Another important progress of SERS active NM NPs-based POC testing is to address emerging healthcare issues. A notable strategy is to use SERS tags (i.e., SERS active NPs pre-functionalized with reporter molecules with known Raman peaks) as labels for the LFA. As a distinct advantage over conventional LFAs, SERS tag-based LFA is more sensitive because a small amount of SERS tags specifically captured in the test line of LFA strip can provide strong Raman signal. In a recent study by Wang et al. (see Figure 6B), Raman dye-functionalized SiO2@Ag core@shell NPs were used as SERS tags for LFA of anti-SARS-CoV-2 (the virus that causes COVID-19) IgM and IgG [77]. The SERS signal intensities of the IgM and IgG test lines were conveniently recorded by a portable Raman instrument. The detection limit of this SERS tag-based LFA was 800 times lower than that of standard Au NPs-based LFA. Significantly, the SERS tag-based LFA was successfully applied to serum samples collected from COVID-19 patients, demonstrating the potential clinical use of the new technology. The platform of SERS tag-based LFA can also be applied to detection of other infectious diseases. For instance, Choo et al. developed a SERS LFA for serodiagnosis of scrub typhus, a mite-borne infectious disease [78].
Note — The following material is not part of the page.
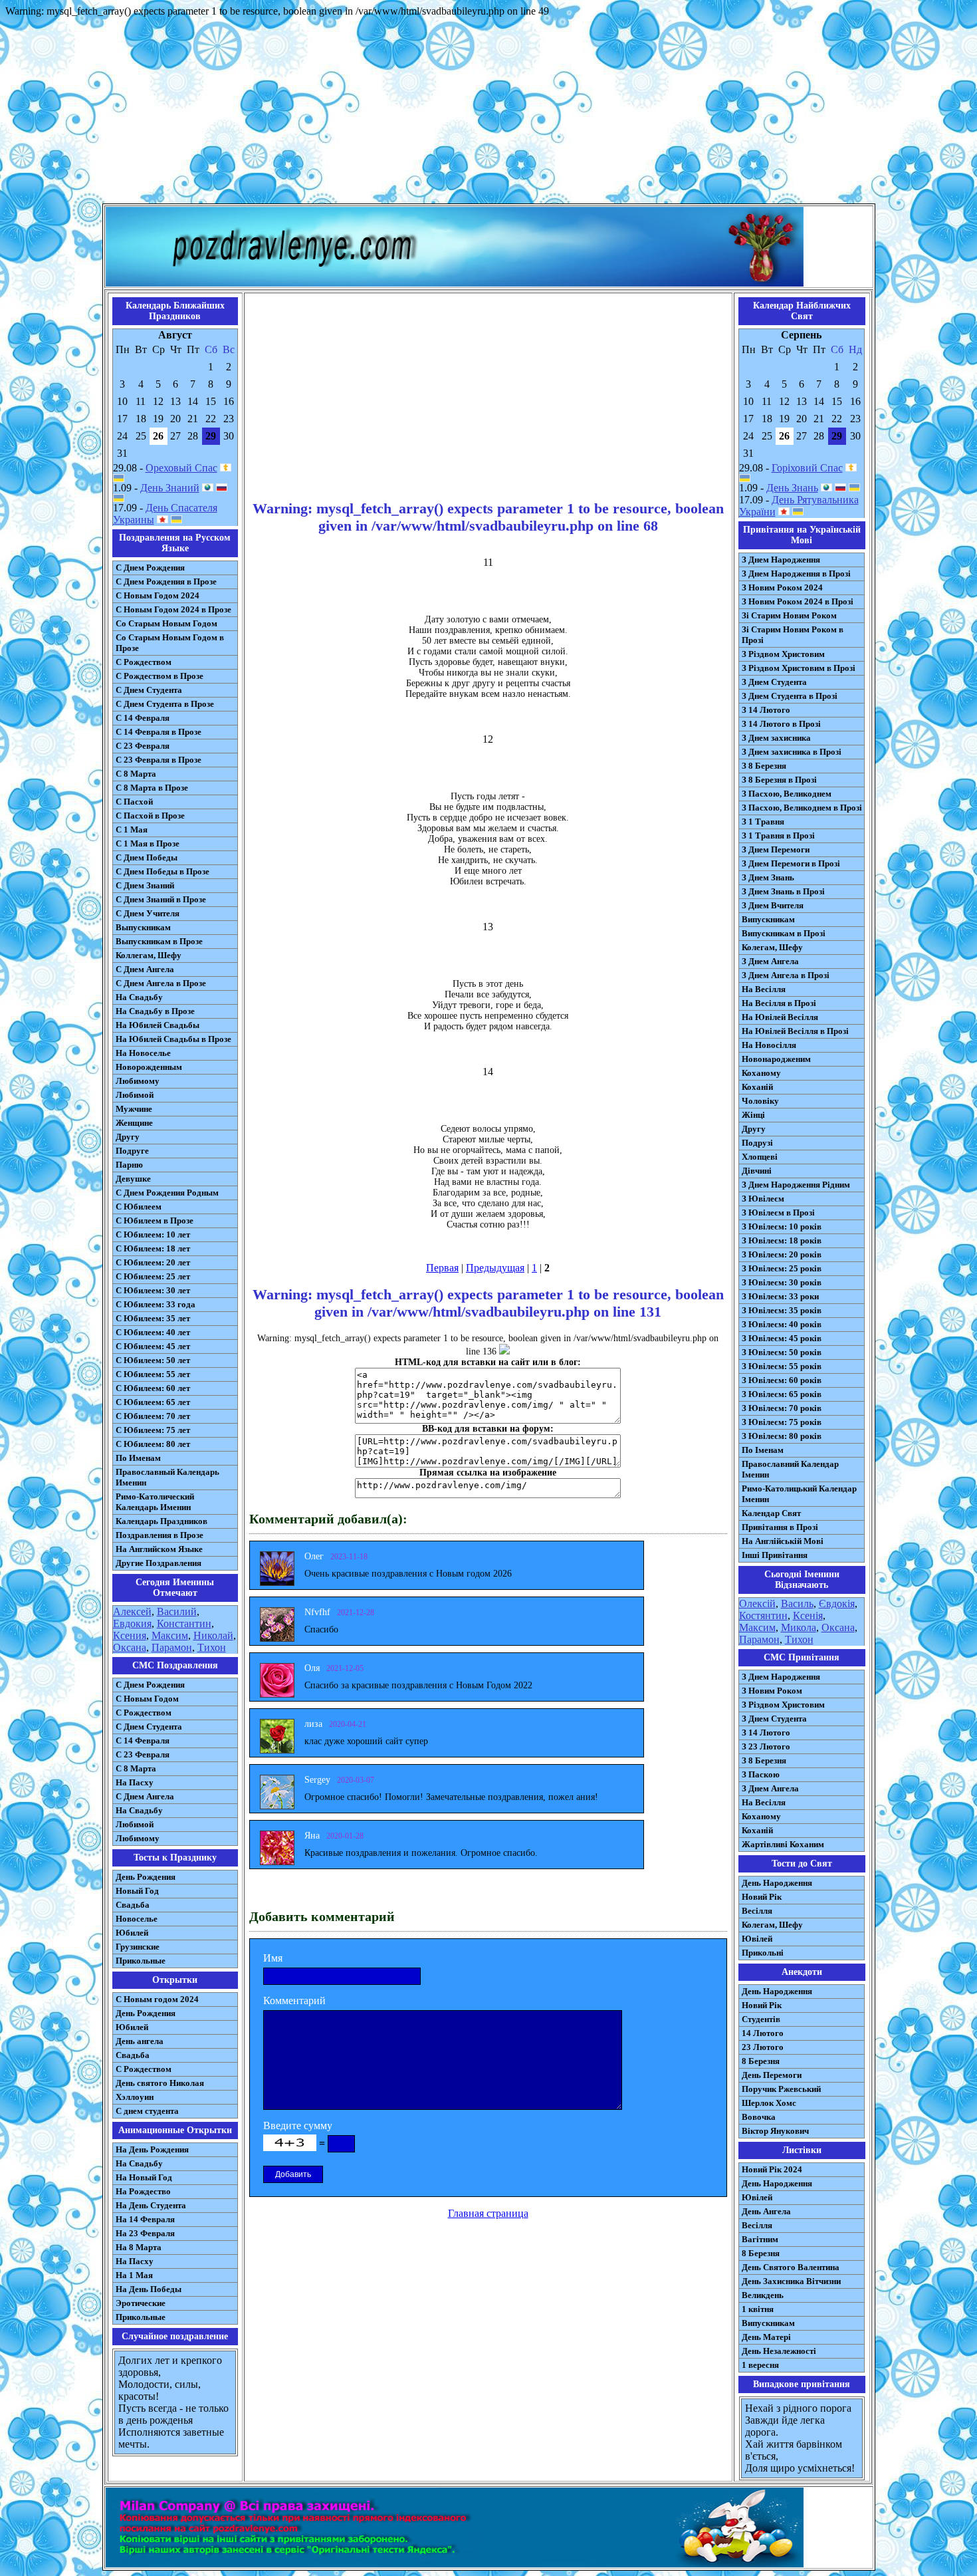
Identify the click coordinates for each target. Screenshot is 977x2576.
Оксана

3.5. Label-Free Colorimetric NM NPs-Based POC Tests

Owing to the outstanding optical properties, NM NPs (especially Au and Ag) have been demonstrated to be excellent colorimetric labels for POC testing where the detection results can be visualized by naked eyes. Importantly, the color of Au and Ag NPs can be tuned in the visible light spectrum by controlling NP morphology (e.g., size and shape) and/or elemental composition [79,80], which allows for the design of innovative POC tests, such as those capable of multiplexed detection.
In recent years, label-free colorimetric NM NPs have been utilized for the development of versatile and sensitive POC tests [81]. In this system, colorimetric NM NPs are not labeled with bioreceptors, which reduces the non-specific binding of NPs caused by bioreceptors and improves detection reproducibility. In a typical design, target analytes in an assay are linked to the generation of certain substance that can trigger the morphological or compositional changes of colorimetric NPs through creative mechanisms (e.g., growth and etching of NPs).
In a recent work by Xia et al. (see Figure 7A), Au/Ag alloyed nanocages are used as label-free colorimetric reporters for the detection of human carcinoembryonic antigen (CEA, a cancer biomarker) [82]. In this detection system, CEA is specifically captured by antibodies that are labeled with alkaline phosphatase (ALP). ALP can effectively catalyze the formation of ascorbic acid that induces the growth of Ag on the inner surfaces of Au/Ag nanocages. As the amount of Ag inside the nanocages is increased (which is correlated to CEA concentration), a distinct color change from light blue to blue, violet, magenta, and orange, can be visualized. As such, the concentration of CEA in a sample can be conveniently determined by comparing the color of assay solution with the color chart of CEA standards of known concentrations. It should be noted that, compared to the growth of Ag on the surface of solid NPs (e.g., Au nanospheres and nanorods), the growth of Ag inside Au/Ag nanocages is more efficient in tuning the color of NP suspension. This advantage ensures a high detection sensitivity of the Au/Ag nanocages-based detection platform.
In another work by Yang et al. (see Figure 7B), the color change of NP suspension was achieved through chemical etching [83]. Specifically, target antigen HIV-1 p24 was specifically captured by horseradish peroxidase (HRP)-labeled antibodies. HRP-catalyzed oxidation of 3,3′,5,5′-tetramethylbenzidine (TMB) can quantitatively mediate the etching of Au nanorods (Au NRs). The aspect ratio (length/width) of Au NRs was reduced as the extent of etching was increased, which led to various color changes. The assay was performed in a microfluidic platform that enables the integration of all analytical processing within one small chip, making the detection technique particularly suitable for POC testing.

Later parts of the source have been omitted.